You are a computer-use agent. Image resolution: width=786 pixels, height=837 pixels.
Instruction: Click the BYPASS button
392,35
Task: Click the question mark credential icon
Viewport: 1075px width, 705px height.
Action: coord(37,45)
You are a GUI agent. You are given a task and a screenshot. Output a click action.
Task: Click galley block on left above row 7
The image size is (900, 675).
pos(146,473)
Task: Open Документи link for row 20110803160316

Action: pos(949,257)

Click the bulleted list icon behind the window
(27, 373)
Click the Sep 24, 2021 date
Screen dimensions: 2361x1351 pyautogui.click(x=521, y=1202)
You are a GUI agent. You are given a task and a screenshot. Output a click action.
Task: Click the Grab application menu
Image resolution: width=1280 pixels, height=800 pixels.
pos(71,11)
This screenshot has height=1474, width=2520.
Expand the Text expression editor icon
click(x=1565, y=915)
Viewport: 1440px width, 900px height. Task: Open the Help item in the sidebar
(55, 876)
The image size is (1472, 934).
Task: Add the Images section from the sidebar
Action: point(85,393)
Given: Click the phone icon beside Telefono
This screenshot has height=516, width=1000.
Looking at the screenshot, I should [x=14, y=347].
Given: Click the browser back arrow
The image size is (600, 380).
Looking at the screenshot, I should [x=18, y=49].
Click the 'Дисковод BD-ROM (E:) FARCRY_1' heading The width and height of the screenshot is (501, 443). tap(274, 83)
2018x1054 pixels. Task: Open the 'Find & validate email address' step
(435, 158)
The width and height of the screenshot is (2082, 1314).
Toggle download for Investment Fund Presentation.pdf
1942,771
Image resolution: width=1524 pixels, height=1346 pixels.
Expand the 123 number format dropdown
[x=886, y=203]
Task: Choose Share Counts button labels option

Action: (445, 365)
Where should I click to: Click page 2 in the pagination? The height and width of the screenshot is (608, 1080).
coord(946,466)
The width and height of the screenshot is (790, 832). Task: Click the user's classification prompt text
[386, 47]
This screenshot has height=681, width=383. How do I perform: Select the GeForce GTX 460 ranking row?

________

◆ Exercise brief ◆
Copy the records above exactly as they appear, line for line.

◆ Reply to the task ◆
You are a computer-use agent. Image resolution: width=786 pixels, height=837 pixels.
Instruction: Click the BYPASS button
392,35
Task: Click the question mark credential icon
Viewport: 1075px width, 705px height.
Action: coord(37,45)
You are a GUI agent. You are given a task and a screenshot. Output a click action.
Task: Click galley block on left above row 7
The image size is (900, 675).
pos(146,473)
Task: Open Документи link for row 20110803160316

Action: pos(949,257)

Click the bulleted list icon behind the window
(27, 373)
Click the Sep 24, 2021 date
Screen dimensions: 2361x1351 pyautogui.click(x=521, y=1202)
You are a GUI agent. You are given a task and a screenshot. Output a click action.
Task: Click the Grab application menu
Image resolution: width=1280 pixels, height=800 pixels.
pos(71,11)
This screenshot has height=1474, width=2520.
Expand the Text expression editor icon
click(x=1565, y=915)
Viewport: 1440px width, 900px height. Task: Open the Help item in the sidebar
(55, 876)
The image size is (1472, 934).
Task: Add the Images section from the sidebar
Action: point(85,393)
Given: Click the phone icon beside Telefono
This screenshot has height=516, width=1000.
Looking at the screenshot, I should [x=14, y=347].
Given: Click the browser back arrow
The image size is (600, 380).
Looking at the screenshot, I should [x=18, y=49].
Click the 'Дисковод BD-ROM (E:) FARCRY_1' heading The width and height of the screenshot is (501, 443). tap(274, 83)
2018x1054 pixels. Task: Open the 'Find & validate email address' step
(435, 158)
The width and height of the screenshot is (2082, 1314).
Toggle download for Investment Fund Presentation.pdf
1942,771
Image resolution: width=1524 pixels, height=1346 pixels.
Expand the 123 number format dropdown
[x=886, y=203]
Task: Choose Share Counts button labels option

Action: (445, 365)
Where should I click to: Click page 2 in the pagination? The height and width of the screenshot is (608, 1080).
coord(946,466)
The width and height of the screenshot is (790, 832). Task: Click the user's classification prompt text
[386, 47]
This screenshot has height=681, width=383. How do I perform: Select the GeForce GTX 460 ranking row?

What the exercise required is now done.